**Problem to solve**
What is needed here is every line of the records that includes "screenshot".

**Excerpted records**
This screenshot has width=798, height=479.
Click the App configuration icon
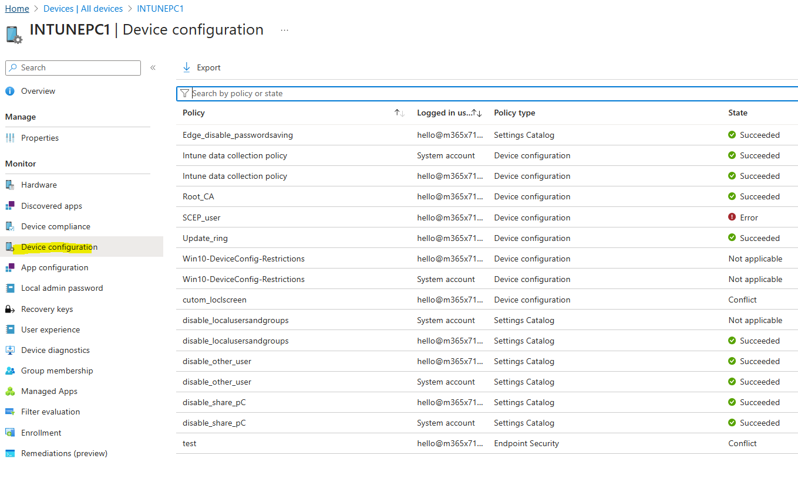[x=10, y=267]
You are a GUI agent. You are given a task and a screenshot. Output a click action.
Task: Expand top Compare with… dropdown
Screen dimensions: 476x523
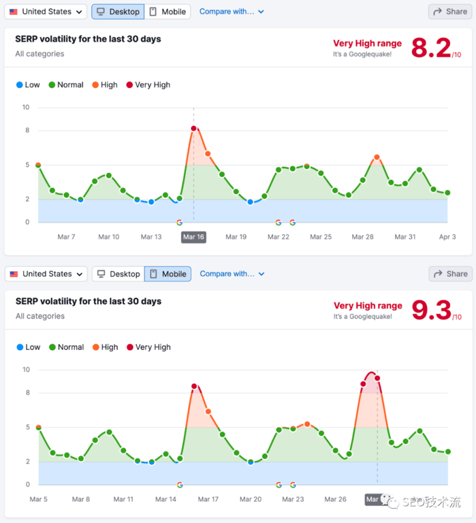pos(232,12)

**Solution**
This screenshot has width=798, height=479.
You are a GUI agent. You are given a task and a screenshot. Output a click action.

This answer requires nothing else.